WORK TASK: Please copy out the lines of the records below word for word. Start at the line that has "What do you see at coordinates (228, 477)" and end after the line that has "What do you see at coordinates (248, 632)".

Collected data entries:
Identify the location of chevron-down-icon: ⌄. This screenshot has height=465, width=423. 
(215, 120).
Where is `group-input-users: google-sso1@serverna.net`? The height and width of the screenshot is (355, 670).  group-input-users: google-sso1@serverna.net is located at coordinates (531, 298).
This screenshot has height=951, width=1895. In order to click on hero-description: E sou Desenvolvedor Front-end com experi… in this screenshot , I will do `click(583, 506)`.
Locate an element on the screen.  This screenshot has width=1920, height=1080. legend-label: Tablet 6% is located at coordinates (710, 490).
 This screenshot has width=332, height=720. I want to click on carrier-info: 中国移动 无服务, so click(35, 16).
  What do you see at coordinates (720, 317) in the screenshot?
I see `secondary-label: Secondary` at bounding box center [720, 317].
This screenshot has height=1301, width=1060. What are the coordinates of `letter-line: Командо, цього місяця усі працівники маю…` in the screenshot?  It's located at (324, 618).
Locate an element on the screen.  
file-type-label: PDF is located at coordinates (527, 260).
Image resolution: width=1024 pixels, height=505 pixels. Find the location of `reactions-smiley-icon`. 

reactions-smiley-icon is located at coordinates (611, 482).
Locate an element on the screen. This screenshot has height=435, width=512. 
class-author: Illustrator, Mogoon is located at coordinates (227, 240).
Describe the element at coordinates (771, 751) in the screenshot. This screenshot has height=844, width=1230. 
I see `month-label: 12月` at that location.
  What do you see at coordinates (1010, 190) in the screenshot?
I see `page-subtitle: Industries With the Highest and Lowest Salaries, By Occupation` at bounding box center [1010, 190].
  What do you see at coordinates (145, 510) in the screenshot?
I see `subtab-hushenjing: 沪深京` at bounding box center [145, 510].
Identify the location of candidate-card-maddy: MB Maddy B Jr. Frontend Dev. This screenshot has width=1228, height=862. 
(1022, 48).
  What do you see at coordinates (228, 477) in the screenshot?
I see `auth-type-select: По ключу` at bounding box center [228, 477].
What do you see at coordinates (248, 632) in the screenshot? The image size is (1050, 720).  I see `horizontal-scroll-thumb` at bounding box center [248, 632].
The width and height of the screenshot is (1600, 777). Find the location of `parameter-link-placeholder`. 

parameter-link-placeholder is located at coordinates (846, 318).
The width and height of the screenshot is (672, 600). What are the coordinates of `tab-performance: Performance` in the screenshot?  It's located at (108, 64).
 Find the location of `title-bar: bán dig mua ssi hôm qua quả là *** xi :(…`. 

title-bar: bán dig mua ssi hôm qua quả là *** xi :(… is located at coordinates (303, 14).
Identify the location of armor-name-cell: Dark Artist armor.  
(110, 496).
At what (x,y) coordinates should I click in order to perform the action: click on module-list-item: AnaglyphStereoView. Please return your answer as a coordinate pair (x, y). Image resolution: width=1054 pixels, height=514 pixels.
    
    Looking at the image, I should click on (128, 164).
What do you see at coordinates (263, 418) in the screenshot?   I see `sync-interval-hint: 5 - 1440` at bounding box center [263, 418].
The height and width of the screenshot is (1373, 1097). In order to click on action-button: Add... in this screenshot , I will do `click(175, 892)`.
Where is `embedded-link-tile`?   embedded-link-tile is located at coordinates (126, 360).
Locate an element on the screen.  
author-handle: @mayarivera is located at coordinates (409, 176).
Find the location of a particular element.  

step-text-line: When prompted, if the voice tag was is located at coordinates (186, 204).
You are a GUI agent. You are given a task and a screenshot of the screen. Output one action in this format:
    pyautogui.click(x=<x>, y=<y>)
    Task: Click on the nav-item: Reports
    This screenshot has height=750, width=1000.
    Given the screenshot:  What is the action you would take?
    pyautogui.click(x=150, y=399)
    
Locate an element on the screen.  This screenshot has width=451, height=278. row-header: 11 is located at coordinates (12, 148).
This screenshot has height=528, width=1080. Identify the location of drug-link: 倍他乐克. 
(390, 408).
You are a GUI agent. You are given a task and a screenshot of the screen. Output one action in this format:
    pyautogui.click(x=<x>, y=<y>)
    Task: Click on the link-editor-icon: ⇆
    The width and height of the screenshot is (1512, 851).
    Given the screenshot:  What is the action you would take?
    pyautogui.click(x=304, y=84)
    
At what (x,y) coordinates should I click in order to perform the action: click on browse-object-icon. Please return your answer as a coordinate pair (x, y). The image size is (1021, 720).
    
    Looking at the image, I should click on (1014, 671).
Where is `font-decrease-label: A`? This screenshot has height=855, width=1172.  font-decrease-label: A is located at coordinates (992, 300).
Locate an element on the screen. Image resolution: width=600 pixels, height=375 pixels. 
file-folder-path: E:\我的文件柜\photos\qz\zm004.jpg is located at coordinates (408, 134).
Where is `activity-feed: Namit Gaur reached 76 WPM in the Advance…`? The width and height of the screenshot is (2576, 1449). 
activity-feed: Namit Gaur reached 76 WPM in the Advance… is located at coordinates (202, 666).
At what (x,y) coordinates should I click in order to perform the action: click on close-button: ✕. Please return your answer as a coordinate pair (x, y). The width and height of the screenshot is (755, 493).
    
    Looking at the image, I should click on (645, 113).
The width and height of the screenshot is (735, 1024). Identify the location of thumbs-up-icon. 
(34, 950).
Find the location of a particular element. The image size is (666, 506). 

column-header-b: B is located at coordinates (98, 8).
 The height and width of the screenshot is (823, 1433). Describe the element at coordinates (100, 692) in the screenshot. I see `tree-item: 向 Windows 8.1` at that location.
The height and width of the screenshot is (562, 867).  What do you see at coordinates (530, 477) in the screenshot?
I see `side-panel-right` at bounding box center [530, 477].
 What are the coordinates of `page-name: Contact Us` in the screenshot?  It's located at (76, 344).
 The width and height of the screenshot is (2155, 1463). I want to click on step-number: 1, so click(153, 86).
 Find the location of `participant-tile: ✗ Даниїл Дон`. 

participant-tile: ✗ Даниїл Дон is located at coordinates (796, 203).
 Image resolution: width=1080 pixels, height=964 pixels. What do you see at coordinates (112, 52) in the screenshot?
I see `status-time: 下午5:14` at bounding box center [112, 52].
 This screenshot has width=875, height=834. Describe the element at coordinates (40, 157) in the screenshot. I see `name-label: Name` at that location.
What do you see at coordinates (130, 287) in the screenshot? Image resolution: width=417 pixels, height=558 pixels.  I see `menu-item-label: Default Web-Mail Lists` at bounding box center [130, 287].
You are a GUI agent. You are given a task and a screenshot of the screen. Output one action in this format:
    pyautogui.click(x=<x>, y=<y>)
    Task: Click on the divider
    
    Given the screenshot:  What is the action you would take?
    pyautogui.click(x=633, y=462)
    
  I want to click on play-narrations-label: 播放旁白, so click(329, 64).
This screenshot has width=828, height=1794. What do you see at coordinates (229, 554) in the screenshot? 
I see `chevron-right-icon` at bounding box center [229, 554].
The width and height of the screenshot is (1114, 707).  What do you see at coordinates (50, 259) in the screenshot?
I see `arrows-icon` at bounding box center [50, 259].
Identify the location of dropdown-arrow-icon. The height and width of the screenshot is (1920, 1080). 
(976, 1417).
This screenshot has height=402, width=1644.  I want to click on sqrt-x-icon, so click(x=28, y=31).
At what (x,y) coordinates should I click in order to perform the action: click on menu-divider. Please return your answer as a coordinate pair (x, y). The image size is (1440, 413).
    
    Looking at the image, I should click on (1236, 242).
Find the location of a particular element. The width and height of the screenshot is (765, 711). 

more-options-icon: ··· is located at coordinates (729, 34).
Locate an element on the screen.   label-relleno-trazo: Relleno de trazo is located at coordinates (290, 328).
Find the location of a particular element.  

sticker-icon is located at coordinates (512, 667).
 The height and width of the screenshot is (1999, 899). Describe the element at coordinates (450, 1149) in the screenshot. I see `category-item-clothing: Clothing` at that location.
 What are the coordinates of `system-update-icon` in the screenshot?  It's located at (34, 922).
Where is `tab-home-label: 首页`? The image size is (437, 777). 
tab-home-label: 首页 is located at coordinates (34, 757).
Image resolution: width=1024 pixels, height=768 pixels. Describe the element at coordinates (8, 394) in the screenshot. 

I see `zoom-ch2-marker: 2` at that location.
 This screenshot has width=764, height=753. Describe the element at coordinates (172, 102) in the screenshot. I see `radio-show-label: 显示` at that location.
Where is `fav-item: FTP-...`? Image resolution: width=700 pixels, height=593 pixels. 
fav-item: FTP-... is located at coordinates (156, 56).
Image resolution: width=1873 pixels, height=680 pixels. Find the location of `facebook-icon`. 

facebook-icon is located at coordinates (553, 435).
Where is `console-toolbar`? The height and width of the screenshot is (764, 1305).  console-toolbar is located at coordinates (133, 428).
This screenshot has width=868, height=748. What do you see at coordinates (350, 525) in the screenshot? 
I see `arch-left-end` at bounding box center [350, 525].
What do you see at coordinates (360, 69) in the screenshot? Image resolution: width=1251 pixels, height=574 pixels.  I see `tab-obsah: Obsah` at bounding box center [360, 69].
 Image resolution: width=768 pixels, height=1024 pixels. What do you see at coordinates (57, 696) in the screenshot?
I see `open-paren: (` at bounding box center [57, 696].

YOUR SOLUTION:
  What do you see at coordinates (228, 477) in the screenshot?
I see `auth-type-select: По ключу` at bounding box center [228, 477].
What do you see at coordinates (248, 632) in the screenshot? The image size is (1050, 720).  I see `horizontal-scroll-thumb` at bounding box center [248, 632].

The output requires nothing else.